The decision by a House task force to have the GAO probe the election in Florida-13 where 18,000 votes ‘went missing’ is good as far as it goes. Which is not far enough.
Florida State officials rejected a request by attorneys for defeated candidate Christine Jennings to be able to examine the machines and the software that controlled them. Their justification: this was proprietary information belonging to the manufacturer.
The notion that this nation is going to put the profit-making of a private corporation ahead of the right of any citizen to inspect voting machines, no less the defeated candidate, is mind-boggling. But it was the phrase “proprietary information” that caught my attention. I can’t tell you how many labor negotiations and lawsuits I have been part of where the other side claimed “proprietary information.” This is so common there is a standard procedure for dealing with it:
It’s a “non-disclosure agreement.” Our side would put forward a few individuals who have to sign a legally binding agreement not to reveal the information before examining the material. It is also used routinely in U.S. trade negotiations with other countries, most recently in the “Open Skies” agreement and the U.S.-Korea trade agreement.

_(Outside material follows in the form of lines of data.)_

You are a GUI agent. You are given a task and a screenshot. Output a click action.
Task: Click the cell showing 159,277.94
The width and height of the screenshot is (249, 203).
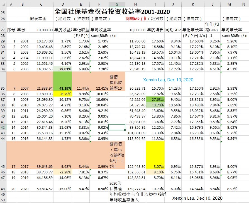tap(136, 189)
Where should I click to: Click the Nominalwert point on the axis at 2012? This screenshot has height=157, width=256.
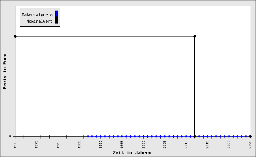tap(195, 136)
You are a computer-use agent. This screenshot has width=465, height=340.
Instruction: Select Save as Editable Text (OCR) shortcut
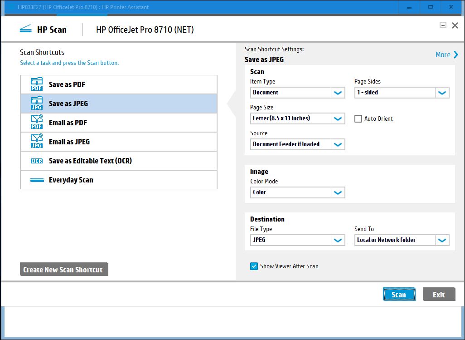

The absolute right to inspect any voting machine should be part of any new election law. Any manufacturer who want to sell voting machines for U.S. federal, state or local elections should be required, as a condition of receiving a contract, to open up their machines and software to representatives of all candidates.
Don’t want to allow access to your “proprietary information?” You don’t have to. Just take your machines and shove them.